Hiring hunt is on at Blaisdell job fair
By Dan Nakaso
Advertiser Staff Writer
By Dan Nakaso
The state's largest job fair saw a record number of recruiters yesterday — 197 — including 20 who have never had to search for employees at the Job Quest job fair before.
In a sign of Hawai'i's continuing tight job market, name-brand companies and organizations such as Longs Drug Stores, Japan Airlines and TheBus made their first appearance at the job fair.
"We never recruited," said Randy Suen, human resources director for Oahu Transit Services Inc., which operates TheBus. "We never had to. People were always standing in line for jobs. Now we have to go and look for them."
Each of the 20 first-time recruiters at the Neal Blaisdell Center had individual reasons driving their recruitment efforts. For TheBus, it was the need to replace a lot of retiring drivers; for Costco, it was staffing new or expanding stores.
But the overarching reason remains a statewide, seasonally adjusted unemployment rate that has hovered around 3 percent for more than two years and stood at 3 percent in July, the latest figure available.
----
EXERCISE SET —
[1] Can you reproduce the job fair article word for word, starting at "But the overarching" and ending at "latest figure available."?
[2] How would the job fair article go on after its final sentence?
----
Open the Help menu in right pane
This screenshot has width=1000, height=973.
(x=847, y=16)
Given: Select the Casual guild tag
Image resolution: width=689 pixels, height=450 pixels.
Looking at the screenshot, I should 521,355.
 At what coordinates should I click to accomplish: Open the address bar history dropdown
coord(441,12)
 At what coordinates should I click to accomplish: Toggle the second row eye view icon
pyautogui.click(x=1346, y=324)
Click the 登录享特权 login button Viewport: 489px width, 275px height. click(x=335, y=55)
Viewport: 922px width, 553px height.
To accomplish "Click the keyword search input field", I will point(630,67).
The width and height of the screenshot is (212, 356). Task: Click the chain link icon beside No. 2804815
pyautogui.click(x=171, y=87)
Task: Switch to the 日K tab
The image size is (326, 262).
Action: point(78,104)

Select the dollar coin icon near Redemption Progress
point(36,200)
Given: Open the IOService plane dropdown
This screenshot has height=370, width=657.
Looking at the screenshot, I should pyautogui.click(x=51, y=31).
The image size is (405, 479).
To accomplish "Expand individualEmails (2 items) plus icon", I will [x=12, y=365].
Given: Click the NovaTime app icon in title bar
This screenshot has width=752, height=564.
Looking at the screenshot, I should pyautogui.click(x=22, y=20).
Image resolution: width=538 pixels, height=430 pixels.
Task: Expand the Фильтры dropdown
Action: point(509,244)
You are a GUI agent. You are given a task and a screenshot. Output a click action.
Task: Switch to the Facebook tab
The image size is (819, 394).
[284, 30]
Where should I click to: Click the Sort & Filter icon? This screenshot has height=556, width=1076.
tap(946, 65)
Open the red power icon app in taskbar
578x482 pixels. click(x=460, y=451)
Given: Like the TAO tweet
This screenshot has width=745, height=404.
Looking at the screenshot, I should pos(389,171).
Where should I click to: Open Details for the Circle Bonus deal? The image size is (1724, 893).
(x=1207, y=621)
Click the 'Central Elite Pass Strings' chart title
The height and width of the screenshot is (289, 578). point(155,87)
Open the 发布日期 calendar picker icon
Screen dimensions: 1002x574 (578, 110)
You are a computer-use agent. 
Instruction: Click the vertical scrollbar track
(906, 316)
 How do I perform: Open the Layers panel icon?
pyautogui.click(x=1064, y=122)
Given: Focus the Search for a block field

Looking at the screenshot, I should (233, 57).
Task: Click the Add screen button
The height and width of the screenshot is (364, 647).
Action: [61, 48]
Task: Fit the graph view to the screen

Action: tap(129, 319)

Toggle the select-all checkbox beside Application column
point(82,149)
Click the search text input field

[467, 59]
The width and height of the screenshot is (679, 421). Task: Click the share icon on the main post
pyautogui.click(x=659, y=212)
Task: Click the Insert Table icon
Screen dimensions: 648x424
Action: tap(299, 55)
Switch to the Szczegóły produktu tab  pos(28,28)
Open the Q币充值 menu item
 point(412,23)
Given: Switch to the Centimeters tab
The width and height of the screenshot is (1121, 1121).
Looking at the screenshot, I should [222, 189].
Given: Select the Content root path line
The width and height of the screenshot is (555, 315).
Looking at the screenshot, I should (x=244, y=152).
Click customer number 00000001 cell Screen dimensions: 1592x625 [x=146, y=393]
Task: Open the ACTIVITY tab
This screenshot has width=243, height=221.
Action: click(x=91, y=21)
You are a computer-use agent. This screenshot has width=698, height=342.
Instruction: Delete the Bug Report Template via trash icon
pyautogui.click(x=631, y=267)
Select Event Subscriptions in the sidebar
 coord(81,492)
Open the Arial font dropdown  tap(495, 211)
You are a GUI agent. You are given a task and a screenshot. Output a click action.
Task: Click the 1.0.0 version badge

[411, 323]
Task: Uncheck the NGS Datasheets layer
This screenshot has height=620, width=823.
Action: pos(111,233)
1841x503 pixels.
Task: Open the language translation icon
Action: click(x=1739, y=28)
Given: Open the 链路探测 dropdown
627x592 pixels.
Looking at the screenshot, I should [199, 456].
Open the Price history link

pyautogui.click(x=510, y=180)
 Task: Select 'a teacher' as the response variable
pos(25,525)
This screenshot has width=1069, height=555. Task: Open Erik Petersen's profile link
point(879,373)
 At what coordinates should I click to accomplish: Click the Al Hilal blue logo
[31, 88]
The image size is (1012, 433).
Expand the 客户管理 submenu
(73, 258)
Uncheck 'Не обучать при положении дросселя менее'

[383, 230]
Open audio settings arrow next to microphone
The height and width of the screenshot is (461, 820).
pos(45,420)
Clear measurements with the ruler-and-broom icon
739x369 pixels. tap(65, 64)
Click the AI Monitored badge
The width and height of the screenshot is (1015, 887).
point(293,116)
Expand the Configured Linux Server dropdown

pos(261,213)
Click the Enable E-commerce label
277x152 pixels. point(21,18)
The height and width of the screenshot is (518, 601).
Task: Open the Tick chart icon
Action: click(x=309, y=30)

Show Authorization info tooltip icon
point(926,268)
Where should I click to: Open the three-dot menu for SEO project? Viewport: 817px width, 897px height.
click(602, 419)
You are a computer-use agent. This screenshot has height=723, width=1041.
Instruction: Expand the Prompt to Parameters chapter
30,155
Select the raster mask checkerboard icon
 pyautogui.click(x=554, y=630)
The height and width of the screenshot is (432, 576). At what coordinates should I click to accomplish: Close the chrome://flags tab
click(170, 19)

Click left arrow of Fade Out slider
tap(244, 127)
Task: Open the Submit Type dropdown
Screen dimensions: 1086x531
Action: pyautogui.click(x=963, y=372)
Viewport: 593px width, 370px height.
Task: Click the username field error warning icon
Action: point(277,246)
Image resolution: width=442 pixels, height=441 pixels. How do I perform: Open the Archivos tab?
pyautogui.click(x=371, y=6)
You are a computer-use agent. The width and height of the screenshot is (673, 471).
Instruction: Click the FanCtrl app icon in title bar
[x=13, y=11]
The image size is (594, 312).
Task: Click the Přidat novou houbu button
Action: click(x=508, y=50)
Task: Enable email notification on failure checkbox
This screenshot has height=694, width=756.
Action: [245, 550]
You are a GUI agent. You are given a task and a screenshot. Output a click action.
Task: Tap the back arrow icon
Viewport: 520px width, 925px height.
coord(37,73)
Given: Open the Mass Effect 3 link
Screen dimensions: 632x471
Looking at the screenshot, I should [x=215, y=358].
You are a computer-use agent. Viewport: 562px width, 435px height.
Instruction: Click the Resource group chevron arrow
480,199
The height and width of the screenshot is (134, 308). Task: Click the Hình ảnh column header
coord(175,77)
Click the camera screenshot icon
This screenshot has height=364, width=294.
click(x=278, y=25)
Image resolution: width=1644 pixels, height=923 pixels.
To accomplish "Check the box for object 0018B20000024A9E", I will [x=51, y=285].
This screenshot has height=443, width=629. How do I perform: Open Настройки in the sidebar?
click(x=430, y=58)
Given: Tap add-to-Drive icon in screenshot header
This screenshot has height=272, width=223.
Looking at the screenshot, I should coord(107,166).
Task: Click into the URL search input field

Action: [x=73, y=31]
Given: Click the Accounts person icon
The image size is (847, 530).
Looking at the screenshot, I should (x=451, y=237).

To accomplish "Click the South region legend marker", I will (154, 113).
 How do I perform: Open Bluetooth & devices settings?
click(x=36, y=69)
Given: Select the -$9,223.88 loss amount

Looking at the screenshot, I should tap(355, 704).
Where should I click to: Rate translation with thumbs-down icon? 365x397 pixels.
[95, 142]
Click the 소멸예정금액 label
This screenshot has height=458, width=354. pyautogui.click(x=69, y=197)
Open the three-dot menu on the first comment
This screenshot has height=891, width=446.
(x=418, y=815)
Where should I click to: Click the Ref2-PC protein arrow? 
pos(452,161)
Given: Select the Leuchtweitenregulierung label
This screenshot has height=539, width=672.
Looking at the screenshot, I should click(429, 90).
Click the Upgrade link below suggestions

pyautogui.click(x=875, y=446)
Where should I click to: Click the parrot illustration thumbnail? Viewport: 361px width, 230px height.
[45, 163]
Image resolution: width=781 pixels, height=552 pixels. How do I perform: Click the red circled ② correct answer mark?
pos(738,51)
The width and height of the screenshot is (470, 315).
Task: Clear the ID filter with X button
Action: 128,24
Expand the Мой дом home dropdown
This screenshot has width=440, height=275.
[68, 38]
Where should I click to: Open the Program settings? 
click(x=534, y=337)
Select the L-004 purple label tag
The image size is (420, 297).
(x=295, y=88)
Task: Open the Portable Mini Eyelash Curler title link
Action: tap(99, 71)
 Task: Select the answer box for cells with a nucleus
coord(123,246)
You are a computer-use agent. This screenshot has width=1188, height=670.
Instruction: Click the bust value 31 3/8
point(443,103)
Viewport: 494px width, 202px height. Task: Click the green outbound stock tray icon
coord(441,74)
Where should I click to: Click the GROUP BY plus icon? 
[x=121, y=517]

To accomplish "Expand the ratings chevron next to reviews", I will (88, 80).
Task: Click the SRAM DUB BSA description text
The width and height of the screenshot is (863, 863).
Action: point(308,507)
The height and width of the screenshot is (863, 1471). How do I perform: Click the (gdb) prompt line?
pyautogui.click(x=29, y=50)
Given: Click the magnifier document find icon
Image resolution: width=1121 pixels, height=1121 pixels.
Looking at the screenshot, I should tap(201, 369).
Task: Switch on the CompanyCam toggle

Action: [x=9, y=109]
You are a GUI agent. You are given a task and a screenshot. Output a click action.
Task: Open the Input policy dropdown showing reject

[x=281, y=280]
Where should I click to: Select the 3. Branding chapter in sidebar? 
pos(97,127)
----
RESPONSES —
[1]
But the overarching reason remains a statewide, seasonally adjusted unemployment rate that has hovered around 3 percent for more than two years and stood at 3 percent in July, the latest figure available.

[2]
"We're still feeling the bite," said Tim Casey, human resources manager for Longs Hawai'i. "It's still hard. I wouldn't say it's let up yet."
Casey listed the dozens of jobs Longs needs to fill — such as cashiers and clerks — as Kirk Tyau, Longs pharmacy area supervisor, stood behind Casey in the recruiting booth nodding his head and chanting "anything, anything."
To fill all of the openings for Longs' 22 O'ahu and nine Neighbor Island stores, "We want to toss as wide a blanket as we can," Casey said.
Thousands of vacancies yesterday were aimed at entry-level workers in the $10-per-hour salary range, but even those jobs often included full medical, dental and vision benefits plus company-matched 401(k) funds.
Not all the openings were for $10-an-hour jobs.
"Sure, there were lots of entry-level jobs," Beth Busch, Job Quest's executive director, said at the end of the job fair. "But there were plenty of mid-level management jobs, too, in areas like hospitals and banking. This time, we also saw lots of travel and airline" openings.
At least 31 people were hired on the spot by various companies in special job interview rooms. "And I'm sure many, many more got hired today," Busch said.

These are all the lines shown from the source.